● **WORK TO BE COMPLETED**
Switch "Trash folder" to "Spam folder" in everything from the line containing "The height and width of the screenshot is (1024, 1024)." down to the line containing "pos(251,464)", and give those lines again with nothing else changed.
--- BEGIN LISTED RECORDS ---
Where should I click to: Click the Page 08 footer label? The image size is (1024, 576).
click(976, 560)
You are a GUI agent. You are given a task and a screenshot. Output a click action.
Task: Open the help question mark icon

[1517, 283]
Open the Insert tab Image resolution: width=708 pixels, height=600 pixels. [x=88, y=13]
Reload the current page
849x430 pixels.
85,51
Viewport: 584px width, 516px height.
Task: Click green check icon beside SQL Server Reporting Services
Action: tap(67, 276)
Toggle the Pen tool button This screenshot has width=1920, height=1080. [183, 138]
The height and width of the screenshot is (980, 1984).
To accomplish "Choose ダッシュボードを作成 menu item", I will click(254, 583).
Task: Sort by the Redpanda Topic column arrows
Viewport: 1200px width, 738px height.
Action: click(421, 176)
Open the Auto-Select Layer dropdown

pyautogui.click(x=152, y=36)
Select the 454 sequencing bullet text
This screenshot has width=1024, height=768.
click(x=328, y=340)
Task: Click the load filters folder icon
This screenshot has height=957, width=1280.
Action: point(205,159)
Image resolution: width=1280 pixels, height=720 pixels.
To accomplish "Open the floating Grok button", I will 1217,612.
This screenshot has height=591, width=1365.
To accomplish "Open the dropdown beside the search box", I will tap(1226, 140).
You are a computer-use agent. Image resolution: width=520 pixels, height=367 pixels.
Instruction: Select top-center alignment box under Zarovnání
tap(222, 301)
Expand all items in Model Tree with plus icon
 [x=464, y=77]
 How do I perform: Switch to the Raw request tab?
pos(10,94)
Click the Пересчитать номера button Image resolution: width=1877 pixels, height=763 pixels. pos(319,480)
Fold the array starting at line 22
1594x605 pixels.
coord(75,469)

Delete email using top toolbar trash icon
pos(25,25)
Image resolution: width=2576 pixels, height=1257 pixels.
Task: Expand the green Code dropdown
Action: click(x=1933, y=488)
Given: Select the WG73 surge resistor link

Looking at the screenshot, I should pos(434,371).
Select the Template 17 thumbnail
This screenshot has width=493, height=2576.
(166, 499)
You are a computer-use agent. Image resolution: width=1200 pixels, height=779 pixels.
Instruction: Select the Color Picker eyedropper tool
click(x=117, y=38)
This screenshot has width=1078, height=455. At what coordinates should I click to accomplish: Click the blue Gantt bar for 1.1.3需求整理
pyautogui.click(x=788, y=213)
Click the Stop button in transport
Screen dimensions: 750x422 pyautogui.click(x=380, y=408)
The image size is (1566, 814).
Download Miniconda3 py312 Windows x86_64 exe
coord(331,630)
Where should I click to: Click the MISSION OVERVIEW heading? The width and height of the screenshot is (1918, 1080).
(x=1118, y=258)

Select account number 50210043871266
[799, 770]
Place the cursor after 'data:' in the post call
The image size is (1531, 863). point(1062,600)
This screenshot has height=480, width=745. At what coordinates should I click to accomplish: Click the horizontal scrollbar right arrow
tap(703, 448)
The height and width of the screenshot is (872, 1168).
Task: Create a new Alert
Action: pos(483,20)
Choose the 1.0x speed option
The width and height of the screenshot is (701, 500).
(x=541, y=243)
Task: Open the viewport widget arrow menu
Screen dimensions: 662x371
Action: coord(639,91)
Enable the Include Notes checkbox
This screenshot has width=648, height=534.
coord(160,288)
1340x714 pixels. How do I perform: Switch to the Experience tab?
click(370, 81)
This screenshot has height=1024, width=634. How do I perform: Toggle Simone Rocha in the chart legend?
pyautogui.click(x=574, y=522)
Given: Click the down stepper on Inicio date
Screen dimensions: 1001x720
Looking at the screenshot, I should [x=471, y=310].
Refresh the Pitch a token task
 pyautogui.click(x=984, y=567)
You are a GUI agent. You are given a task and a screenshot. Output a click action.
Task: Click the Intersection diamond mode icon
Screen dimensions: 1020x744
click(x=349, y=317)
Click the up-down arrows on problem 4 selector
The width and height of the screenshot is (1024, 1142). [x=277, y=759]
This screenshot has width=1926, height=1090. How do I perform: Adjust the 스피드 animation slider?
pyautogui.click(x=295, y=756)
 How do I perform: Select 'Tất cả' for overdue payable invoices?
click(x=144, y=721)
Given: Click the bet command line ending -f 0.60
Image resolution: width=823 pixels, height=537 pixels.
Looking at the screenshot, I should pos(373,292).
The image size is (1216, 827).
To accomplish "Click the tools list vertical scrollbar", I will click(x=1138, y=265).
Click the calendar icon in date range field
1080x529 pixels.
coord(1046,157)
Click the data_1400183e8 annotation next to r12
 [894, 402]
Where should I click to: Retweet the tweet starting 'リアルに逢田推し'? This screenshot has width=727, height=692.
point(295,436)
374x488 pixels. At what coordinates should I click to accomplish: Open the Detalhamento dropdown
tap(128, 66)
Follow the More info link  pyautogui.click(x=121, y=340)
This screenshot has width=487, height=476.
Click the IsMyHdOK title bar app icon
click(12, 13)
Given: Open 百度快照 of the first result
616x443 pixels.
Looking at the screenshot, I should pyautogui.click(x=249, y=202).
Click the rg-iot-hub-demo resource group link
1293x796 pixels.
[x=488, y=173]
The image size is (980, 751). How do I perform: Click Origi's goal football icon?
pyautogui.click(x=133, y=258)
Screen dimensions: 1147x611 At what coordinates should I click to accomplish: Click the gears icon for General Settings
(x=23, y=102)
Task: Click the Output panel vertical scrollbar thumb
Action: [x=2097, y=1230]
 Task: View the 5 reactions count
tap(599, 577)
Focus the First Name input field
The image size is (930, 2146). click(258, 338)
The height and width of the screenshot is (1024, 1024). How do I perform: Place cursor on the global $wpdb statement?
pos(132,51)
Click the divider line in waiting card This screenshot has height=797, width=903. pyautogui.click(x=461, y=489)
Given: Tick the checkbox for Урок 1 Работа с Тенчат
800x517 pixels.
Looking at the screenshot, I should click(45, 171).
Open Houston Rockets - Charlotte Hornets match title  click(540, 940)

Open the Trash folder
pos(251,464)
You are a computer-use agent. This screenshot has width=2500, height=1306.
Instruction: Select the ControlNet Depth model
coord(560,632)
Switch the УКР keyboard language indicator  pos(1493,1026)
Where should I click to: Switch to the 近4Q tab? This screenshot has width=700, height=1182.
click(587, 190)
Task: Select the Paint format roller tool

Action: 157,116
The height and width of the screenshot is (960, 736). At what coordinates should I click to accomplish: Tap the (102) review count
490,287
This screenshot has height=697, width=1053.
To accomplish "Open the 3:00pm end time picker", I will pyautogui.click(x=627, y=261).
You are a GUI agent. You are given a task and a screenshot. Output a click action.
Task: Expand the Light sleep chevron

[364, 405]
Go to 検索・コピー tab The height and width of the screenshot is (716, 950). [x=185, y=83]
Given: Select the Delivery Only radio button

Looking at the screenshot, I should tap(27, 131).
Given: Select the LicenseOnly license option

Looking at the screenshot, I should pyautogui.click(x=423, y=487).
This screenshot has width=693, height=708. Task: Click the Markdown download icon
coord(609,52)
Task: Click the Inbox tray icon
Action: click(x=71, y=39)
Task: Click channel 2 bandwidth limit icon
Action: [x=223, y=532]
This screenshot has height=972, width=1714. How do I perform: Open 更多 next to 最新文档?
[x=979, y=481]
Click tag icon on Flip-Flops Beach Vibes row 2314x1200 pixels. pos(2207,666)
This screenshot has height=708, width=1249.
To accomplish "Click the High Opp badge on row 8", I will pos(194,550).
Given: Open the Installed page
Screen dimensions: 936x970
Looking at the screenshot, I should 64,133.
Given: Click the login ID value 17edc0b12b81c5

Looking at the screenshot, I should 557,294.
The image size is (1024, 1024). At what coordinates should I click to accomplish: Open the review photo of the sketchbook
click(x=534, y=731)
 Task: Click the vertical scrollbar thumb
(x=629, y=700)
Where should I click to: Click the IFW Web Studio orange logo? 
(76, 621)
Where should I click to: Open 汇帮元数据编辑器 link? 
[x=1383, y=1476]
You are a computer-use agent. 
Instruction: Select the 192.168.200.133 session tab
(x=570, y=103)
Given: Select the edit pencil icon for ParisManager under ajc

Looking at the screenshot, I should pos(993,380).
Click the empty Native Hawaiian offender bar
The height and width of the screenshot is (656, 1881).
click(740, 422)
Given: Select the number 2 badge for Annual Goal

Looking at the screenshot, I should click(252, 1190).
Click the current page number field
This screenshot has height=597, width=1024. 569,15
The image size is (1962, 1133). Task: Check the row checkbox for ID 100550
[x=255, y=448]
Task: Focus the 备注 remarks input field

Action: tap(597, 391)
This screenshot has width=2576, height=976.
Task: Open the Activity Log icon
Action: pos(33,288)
--- END LISTED RECORDS ---
● **TASK SOLUTION**
The height and width of the screenshot is (1024, 1024). How do I perform: Place cursor on the global $wpdb statement?
pos(132,51)
Click the divider line in waiting card This screenshot has height=797, width=903. pyautogui.click(x=461, y=489)
Given: Tick the checkbox for Урок 1 Работа с Тенчат
800x517 pixels.
Looking at the screenshot, I should click(45, 171).
Open Houston Rockets - Charlotte Hornets match title  click(540, 940)

Open the Spam folder
pos(251,464)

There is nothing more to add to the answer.